Newsweek-Hospital Horrors

Recent HealthGrades studies show that 195,000 die each year from medical error in hospitals, according to Newsweek. On its website HealthGrades has posted a list of hospitals with the best patient safety records. Also Accreditation of Health Care Organizations has posted a scorecard for the quality of hospitals, and suggest a patient check it out before admissions.

This is outrageous. With this kind of malpractice there would be widespread lawsuits except, I suspect, most cases are covered up. The issue, however, is not lawsuits, but more important is the quality of health care that the political spectrum continues to ignore. Although the Senate recently passed legislation, it only creates voluntary and confidential reporting of medical errors for providers to learn from these mistakes! Here we have color coded alerts for homeland security to save lives and we do nothing about rectifying a serious, continuing casualty list that dwarfs those dying in Iraq. Dr. Samantha Collier, vice president of medical affairs states, [This death toll] “is the equivalent of 390 Jumbo jets filled with people dying each year.”

It is not sad enough that people are at risk because of their illness, but now they have to research a hospital that’s safe? — and in an emergency there is no choice. It is unbelievable that the richest country in the world lets slide appropriate training and health reform. Isn’t it time to stop our nation’s bleeding from widespread mediocrity?

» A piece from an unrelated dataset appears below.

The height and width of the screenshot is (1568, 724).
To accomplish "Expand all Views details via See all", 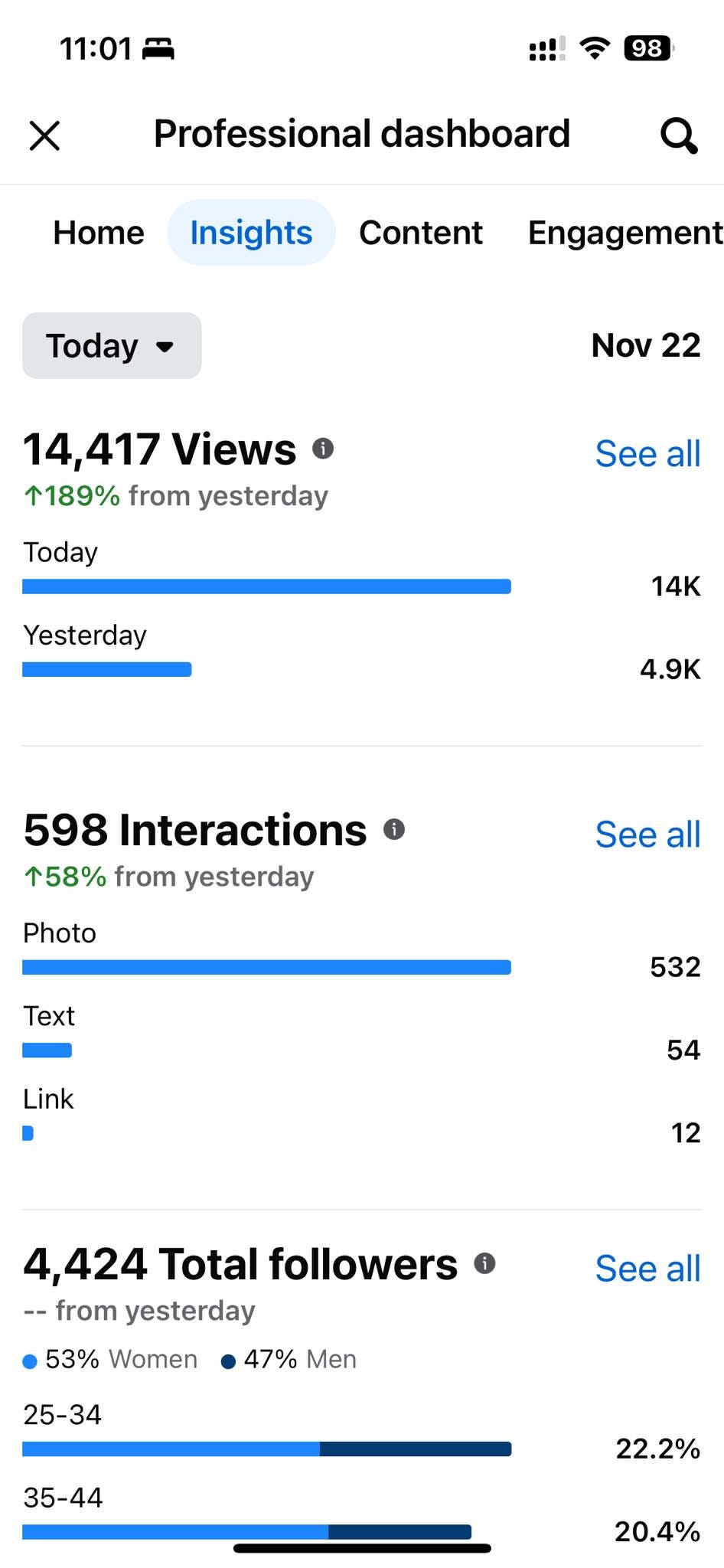I will click(x=647, y=453).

Copyright © 2004 Richard R. Kennedy All rights reserved. Revised: August, 4, 2004.

4,305 views 27 replies
Reply #1 Top

is there comparative data for other industrialized nations?  (i've been peripherally aware of this situation for a while but since i tend to whistle when i walk by graveyards, i havent looked into it in hopes it wouldnt impact me.  stupid, i know but...)

Reply #2 Top
A good question, but I don't know, yet suspect, because they have more or less universal health care, they do better. I imagine that many of the errors here are among patients without insurance or on medicaid.
Reply #3 Top
I imagine that many of the errors here are among patients without insurance or on medicaid.

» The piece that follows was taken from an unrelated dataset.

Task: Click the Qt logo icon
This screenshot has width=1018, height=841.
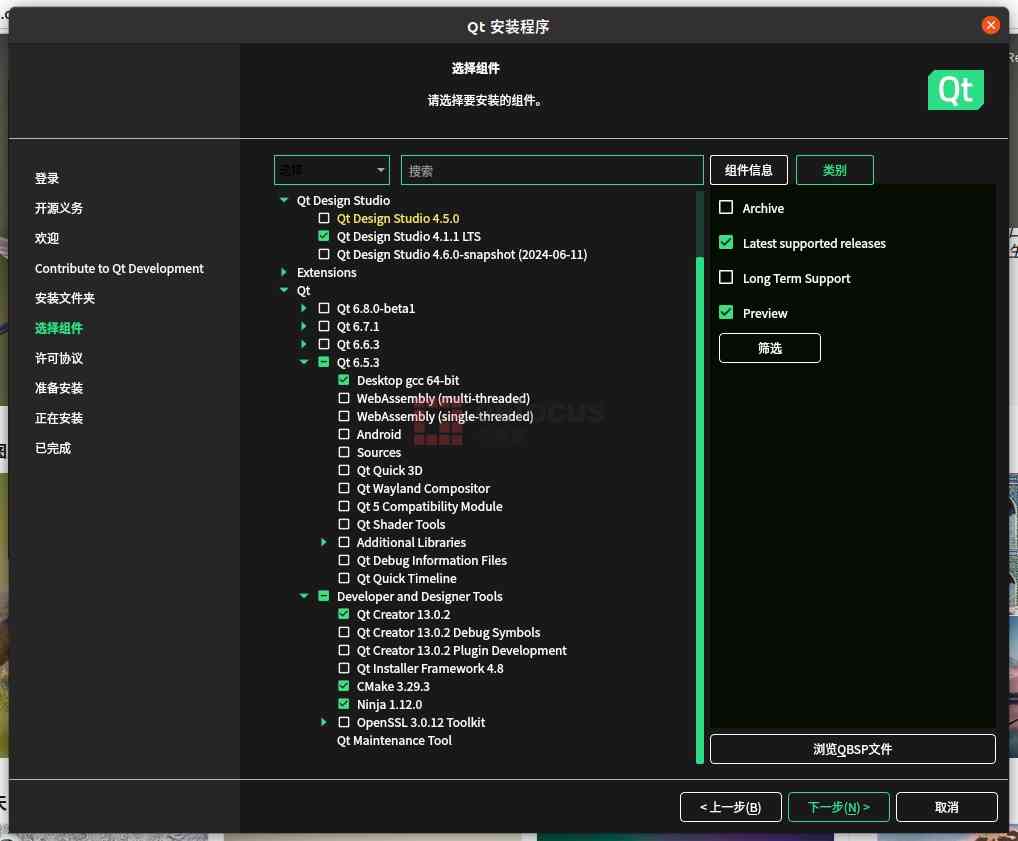Action: click(x=955, y=89)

I suspect you are right. It would be interesting to research. A Good, but sad article.
Reply #4 Top

many of the errors here are among patients without insurance or on medicaid

those cases im familiar with (only a handful really) seemed to be equal-opportunity screwups.  a fair amount result from obsolete paper-based patient management systems.

Reply #5 Top
You'll get no arguement from me. As I understand it, we (mankind) have the technological ability to end suffering for every person on earth, but justice doesn't seem to be as blind as we would hope. I share your frustration, I'm open to hearing more about it.

J.
Reply #6 Top
is there comparative data for other industrialized nations?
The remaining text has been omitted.